Dr. Coletta's lab is focused under the 3 regions of cell biology dogma (DNA, RNA and Protein). Students in her lab conduct site specific methylation under DNA, Real Time Polymerase Chain Reaction (QRTPCR) under RNA and Western Blotting under Protein. They use the skeletal muscle for most of their research. The lab tries to look at the data for 3 groups: Diabetes, Obesity and Insulin Resistance. Specifically, Lean vs. Obese. 

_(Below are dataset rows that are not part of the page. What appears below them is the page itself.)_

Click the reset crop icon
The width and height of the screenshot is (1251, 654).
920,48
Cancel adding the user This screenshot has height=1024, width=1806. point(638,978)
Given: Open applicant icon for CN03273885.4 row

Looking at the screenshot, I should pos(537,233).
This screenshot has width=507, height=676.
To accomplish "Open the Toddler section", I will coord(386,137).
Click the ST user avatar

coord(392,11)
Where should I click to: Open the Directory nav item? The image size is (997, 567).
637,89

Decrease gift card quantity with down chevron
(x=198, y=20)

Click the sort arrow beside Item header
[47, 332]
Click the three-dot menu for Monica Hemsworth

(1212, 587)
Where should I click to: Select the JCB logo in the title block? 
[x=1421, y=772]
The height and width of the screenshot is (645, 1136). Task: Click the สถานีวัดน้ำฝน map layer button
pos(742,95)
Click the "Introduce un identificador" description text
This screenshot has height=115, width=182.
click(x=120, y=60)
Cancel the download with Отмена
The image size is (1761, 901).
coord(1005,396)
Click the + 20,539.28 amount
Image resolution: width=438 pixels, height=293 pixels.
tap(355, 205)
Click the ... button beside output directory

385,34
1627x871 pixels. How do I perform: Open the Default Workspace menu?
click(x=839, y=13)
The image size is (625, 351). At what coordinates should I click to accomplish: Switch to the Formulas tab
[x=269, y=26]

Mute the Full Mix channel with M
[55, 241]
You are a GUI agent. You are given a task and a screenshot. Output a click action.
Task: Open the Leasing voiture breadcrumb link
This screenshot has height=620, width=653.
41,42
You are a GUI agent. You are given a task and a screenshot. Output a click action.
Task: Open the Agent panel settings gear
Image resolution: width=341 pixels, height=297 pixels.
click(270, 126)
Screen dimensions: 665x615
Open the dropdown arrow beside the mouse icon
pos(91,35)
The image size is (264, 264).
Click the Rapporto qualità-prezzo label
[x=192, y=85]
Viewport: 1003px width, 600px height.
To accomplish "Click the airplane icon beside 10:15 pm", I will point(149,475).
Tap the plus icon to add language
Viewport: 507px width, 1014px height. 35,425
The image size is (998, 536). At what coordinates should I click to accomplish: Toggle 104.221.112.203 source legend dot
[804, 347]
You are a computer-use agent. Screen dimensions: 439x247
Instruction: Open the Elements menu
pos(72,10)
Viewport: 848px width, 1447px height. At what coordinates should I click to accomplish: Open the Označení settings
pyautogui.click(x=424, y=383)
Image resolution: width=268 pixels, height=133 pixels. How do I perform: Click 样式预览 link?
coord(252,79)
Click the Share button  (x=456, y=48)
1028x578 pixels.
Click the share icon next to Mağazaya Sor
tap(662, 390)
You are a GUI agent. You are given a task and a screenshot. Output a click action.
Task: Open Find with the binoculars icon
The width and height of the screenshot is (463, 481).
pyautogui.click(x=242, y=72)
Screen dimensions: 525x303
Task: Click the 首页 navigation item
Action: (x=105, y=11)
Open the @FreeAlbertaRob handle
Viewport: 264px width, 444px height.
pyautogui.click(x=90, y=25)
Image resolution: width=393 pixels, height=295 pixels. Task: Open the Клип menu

For homework, she told me to answer basic questions like "What is DNA?", "What is RNA" ,"How do we extract DNA, RNA and protein from a cell?", Describe quantitative real time PCR, and Western Blotting." and "What is DNA Methylation and how can you measure it?"

 

Abstract:

Since the presence of metabolic diseases such as type two diabetes mellius, obesity and insulin resistance syndrome are increasing rapidly and relentlessly, it becomes necessary to define the genetic and molecular basics of insulin resistance. The focus of this research will be to identify and characterize these diseases using in vivo methods such as exercise training, muscle biopsies and euglycemic hyperinsulinemic clamps.  Exercise training consists of aerobic exercises and strength training through which an individual’s ability to cooperate with insulin increases, strengthening the heart and bones, improving blood circulation and eventually contributing to lower blood glucose and pressure levels.  Muscle biopsy is a procedure that uses a piece of an individual’s muscle tissue for further research and examinations.  Euglycemic Hyperinsulinemic clamps test an individual’s reactions towards insulin and their ability to metabolize glucose. Genes that are identified from these analyses are narrowed even further using assays in order to closely study the functions of each of the eligible genes. The identification of the genes that contribute to insulin resistance is the most crucial part of this study.  This is mainly because that gene later becomes the objective of therapeutic inventions which assists in either improving the decreasing process of insulin resistance or completely reversing it, and the results of this procedure leads to the improvement of many of these common metabolic diseases.